I'm a freelance writer in Brisbane who is passionate about the food and wine scene in the Granite Belt, Queensland. I am writing a book of the people and food of Stanthorpe and plan to launch the publication in 2014.
Published June 27th 2014
Why should the kids have all the fun these school holidays?
Temperatures have dropped below zero for the school holidays on the Granite Belt. Head to Ballandean, south of Stanthorpe, for premium wineries, log fires and sumptuous dinners. So, who says school holiday fun can't be decadent and involve a glass of red or two?
With more than forty vineyards on the Granite Belt, cellar door punters can be overwhelmed at the choice of where to go. For a premium wine experience, this itinerary is based on the rankings in James Halliday's 2014 Wine Companion and features five, award-winning wineries based at Ballandean.
This suggested itinerary is based on starting from your accommodation (based at Ballandean if possible) at 10:30am and finishing by 4:30pm, with time allowed for a lunch stop. The order of wineries allows you to start at the outlying vineyards and finish in central Ballandean near your accommodation.

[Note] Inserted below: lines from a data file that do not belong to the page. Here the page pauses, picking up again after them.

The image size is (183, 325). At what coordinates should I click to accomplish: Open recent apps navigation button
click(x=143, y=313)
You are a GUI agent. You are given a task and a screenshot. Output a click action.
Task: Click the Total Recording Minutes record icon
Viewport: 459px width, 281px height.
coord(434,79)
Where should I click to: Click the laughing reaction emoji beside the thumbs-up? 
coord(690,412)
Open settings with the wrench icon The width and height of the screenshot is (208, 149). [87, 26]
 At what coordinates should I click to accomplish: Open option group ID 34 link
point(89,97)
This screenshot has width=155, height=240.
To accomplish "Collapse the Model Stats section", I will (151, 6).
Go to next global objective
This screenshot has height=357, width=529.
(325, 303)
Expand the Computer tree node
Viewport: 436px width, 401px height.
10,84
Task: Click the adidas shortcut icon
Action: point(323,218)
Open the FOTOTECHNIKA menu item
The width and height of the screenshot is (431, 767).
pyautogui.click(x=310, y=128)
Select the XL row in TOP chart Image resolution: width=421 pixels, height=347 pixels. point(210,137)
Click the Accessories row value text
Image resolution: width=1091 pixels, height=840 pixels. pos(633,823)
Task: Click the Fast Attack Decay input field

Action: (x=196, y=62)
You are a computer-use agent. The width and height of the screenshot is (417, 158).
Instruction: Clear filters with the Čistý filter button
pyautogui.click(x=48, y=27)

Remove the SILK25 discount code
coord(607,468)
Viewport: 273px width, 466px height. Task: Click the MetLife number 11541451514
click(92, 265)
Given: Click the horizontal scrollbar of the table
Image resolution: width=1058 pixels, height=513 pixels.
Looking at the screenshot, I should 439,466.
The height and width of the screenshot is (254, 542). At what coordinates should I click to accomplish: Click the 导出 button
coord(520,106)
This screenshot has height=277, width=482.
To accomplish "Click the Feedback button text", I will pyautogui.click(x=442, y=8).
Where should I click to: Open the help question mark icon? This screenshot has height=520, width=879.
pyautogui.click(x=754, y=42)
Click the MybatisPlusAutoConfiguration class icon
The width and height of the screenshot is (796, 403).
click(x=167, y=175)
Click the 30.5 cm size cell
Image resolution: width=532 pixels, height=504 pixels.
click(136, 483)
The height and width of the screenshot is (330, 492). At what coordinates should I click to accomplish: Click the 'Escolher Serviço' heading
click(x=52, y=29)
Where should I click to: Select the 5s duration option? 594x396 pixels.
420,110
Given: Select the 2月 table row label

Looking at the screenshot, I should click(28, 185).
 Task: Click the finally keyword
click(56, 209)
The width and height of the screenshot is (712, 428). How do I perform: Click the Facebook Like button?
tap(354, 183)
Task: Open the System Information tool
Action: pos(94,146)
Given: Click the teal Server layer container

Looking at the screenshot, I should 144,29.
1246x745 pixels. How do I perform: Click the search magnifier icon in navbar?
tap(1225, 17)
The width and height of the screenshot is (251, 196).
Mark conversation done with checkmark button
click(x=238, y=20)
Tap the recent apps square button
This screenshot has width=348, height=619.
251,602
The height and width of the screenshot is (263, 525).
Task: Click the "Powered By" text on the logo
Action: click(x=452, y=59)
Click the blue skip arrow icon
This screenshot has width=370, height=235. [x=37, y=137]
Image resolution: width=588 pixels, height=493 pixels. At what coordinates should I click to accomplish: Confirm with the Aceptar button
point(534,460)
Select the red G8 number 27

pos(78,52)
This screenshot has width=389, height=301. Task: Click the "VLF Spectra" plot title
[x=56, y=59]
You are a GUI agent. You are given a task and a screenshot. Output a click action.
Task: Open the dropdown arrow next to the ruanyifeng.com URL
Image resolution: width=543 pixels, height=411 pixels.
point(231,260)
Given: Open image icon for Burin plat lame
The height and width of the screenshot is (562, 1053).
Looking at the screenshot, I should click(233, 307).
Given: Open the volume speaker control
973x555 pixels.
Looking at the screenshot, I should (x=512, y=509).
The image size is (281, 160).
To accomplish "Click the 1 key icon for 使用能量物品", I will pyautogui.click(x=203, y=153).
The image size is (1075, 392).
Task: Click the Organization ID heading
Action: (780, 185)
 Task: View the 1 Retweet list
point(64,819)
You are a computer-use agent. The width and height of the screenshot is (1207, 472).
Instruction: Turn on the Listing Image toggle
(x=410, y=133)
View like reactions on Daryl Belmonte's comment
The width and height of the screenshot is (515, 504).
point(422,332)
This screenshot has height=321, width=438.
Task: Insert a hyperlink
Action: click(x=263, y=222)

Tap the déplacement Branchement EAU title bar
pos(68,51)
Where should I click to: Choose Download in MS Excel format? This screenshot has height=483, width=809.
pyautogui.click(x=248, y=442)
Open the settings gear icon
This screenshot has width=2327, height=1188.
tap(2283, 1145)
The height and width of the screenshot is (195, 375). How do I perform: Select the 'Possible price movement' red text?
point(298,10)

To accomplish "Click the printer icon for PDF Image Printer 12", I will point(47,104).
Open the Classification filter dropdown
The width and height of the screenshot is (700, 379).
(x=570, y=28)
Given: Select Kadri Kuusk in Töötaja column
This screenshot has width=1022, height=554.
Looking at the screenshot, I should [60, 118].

1. Symphony Hill Eukey Road
Symphony Hill won their first five-star rating from James Halliday in 2012 and maintained their rank in 2013. Winery owner, Ewen Macpherson, was voted one of the top 50 stars of the Australian Wine Industry by Wine Business Magazine. With 18 wines produced including alternative varieties, you are sure to find something you will love.
Logo for Symphony Hill Wines Credit: Symphony Hill Wines
2. Twisted Gum Eukey Road
Twisted Gum have only opened their cellar door in June/July 2013, since selling their vintages online for three years. Pride themselves on organic principles and mulch their vines to maintain moisture, rely on rainfall only. Six wines are available in their range.
Their cellar door is in a restored cottage and you'll love the log fire as a place to thaw out while you try their wines.
3. Ballandean Estate
Sundown Valley Road.
More than twenty wines in their range from quaffers to premium vintages for cellaring and fortified wines. Family-run business since the 1960s and make wines from vines more than 90 years old. This is also your lunch stop so combine your tasting with matching a wine to their menu of the award-winning The Barrel Room Café. They serve Merlo Coffee and use local produce and ingredients wherever possible.
Also, spend time in the Gourmet Food Gallery (to the right of the cellar door) to check out the range of local produce.
Wine trek: enjoying Ballandean Estate wines with Italian-inspired meals at The Barrel Room Cafe. Note the size of the barrels behind us.
4. Golden Grove
Sundown Valley Road (opposite Ballandean Estate)
Golden Grove was the outstanding performer for Halliday: named a Dark Horse for 2014, James Halliday selects 10 wineries of exceptional standard as Dark Horses, who have achieved a rank of 5 stars.
Golden Grove make 27 wines of single varietals, blends, and fortified wines using Shiraz, Merlot, Cabernet, Semillon, Chardonnay, Sauvignon Blanc and Black and White Muscat. Alternative grape varieties include, Barbera, Tempranillo, Mouvedre, Malbec, Durif, Vermentino and Nero d'Avola.
Highly recommended to try the alternative varieties made in the traditional Sicilian wine-making style.
Picking grapes at Golden Grove Estate Credit: Golden Grove Estate
5. Tobin Wines:
Corner of Ricca Lane and Sundown Valley Road: find the rock wall.
Four star winery for several years, Adrian Tobin has single block varieties of his Shiraz as well as single varietals. No blends.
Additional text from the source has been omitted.